Inwieweit das Verhalten des Beklagten den Klägern das Zusammenleben unmöglich macht, ist objektiv zu beurteilen (vgl Kiendl/Wendner aaO mwN). Nach den Feststellungen des Erstgerichtes ist der Beklagte überwiegend für die Unstimmigkeiten zufolge seiner Ignoranz verantwortlich. Das Wohnrecht wurde ihm nicht ausschließlich zu Versorgungszwecken eingeräumt, sodaß hier kein Ausgleich zwischen den Interessen zu treffen ist. Richtig ist, daß das Erstgericht Feststellungen darüber, wie oft bzw wie häufig der Beklagte den Klägern das Zusammenwohnen unleidlich gemacht hat und in welchem Zusammenhang es mit dem vorliegenden Verfahren erfolgt ist, nicht numerisch festgehalten hat. Da es aber dennoch zur Auffassung kam, daß die vorliegenden Vorfälle, die sich seit 1990 doch mit einer wenn auch nicht präzise festgestellten, so doch gegebenen Vielzahl ereignet haben und damit den Klägern das Zusammenleben unleidlich gemacht haben, ist er von einer ungewöhnlichen Häufung und nicht nur von bloßen gerade noch tolerierbaren Einzelfällen ausgegangen. Auch das Berufungsgericht geht nicht davon aus, daß die einzelnen Vorfälle wegen ihrer Seltenheit zu vernachlässigen wären, sondern vermeint bloß, daß die Kläger ihrer Beweispflicht nicht nachgekommen seien, was aber in Anbetracht der obigen Darlegungen nicht richtig ist. Nach der Beurteilung des Erstgerichtes erleiden die Kläger durch das Verhalten des Beklagten und seiner Familienangehörigen nicht nur ab und zu, sondern laufend unzumutbare Nachteile. Von der Gesamtheit her beurteilt sind die einzelnen Akte seines Fehlverhaltens auch nicht voneinander in der Weise zu trennen, daß einer davon vernachlässigt werden könnte, so daß man zum Ergebnis kommt, daß alles zusammen, objektiv beurteilt von den Betroffenen als "häufige" und unerträgliche Attacken des Beklagten gegen sie empfunden werden mußten. Jede andere Wertung der erstgerichtlichen Feststellungen wäre lebensfremd. Die vom Erstgericht unterlassene numerisch genaue Feststellung der einzelnen Vorfälle bzw ihre zeitmäßige Fixierung in einem Zeitraum von mehreren Jahren kann daher im Gegensatz zur Auffassung des Berufungsgerichtes nicht zugunsten des Beklagten gewertet werden, weil die Objektivierbarkeit seines krassen Fehlverhaltens auch ohne eine derartige Erhebung möglich war.
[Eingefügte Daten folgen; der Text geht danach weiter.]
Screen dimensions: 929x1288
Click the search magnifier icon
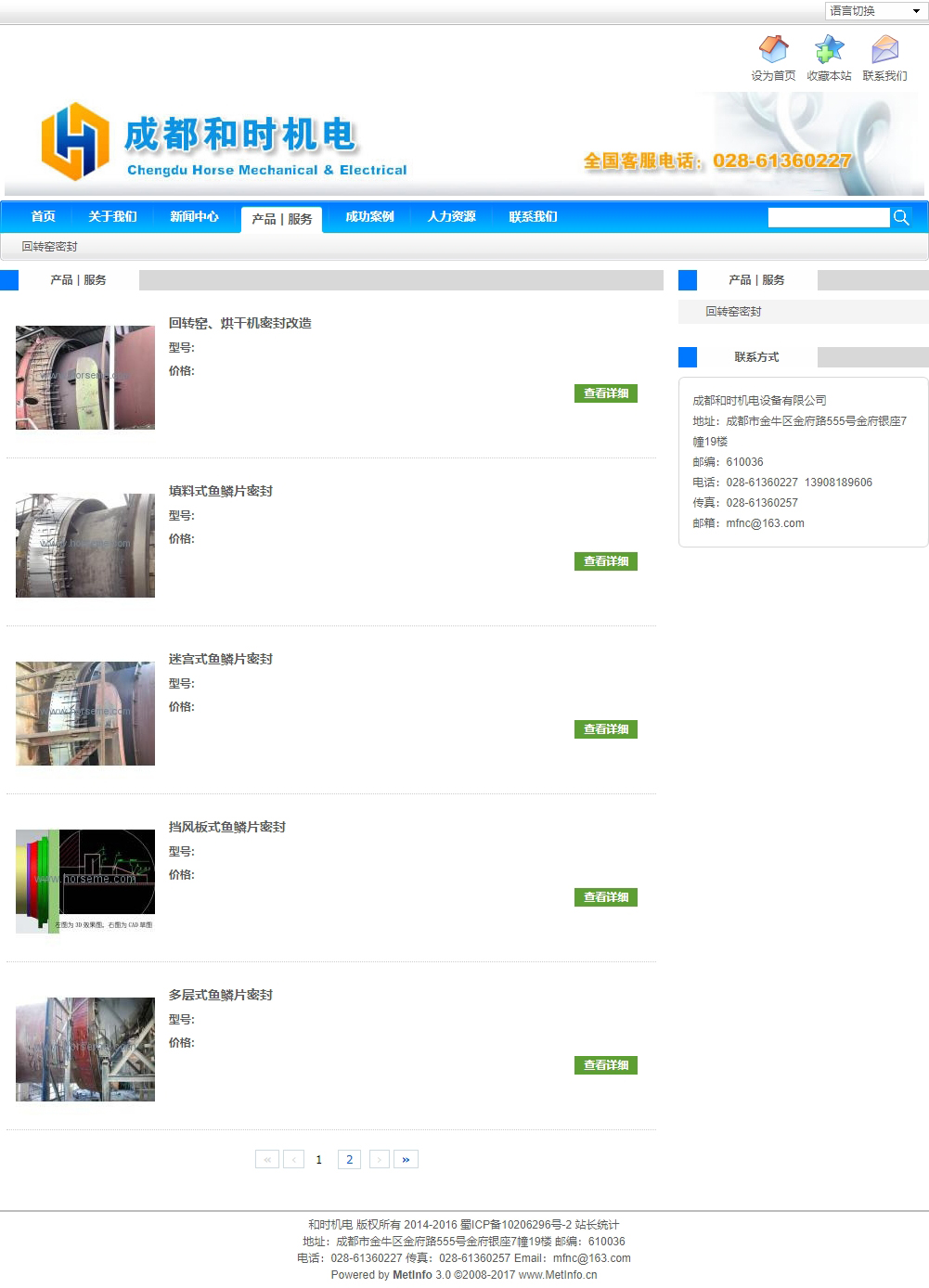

Das Räumungsbegehren der Kläger erweist sich daher als gerechtfertigt.

Dem Beklagten kommt aber auch kein Zurückhaltungsrecht, das ihn etwa nur gegen die Zahlung des von ihm geforderten Investitionsbetrages Zug um Zug zur Räumung verpflichtete, zu. Für Bestandverträge sieht schon § 1109 ABGB letzter Satz ein Zurückbehaltungs- und Aufrechnungsverbot vor, welches im § 1440 Satz 2 ABGB wiederholt wird. Der Lehre, die dieses Verbot analog auf Wohnungsdienstbarkeiten anwendet (vgl Honsell/Heidinger in Schwimann ABGB2 § 1440 Rz 11 mwN), ist beizupflichten. Dem obligatorisch Wohnungsberechtigten steht demgemäß nur ein Wegnahmerecht (vgl Binder aaO § 1109 Rz 17 und 21) und ein gesondert geltend zu machender Bereicherungsanspruch zu.

Aus den dargelegten Gründen war daher der Revision der Kläger Folge zu geben und das Ersturteil wiederherzustellen.

Die Kostenentscheidung gründet sich auf die §§ 41 und 50 ZPO.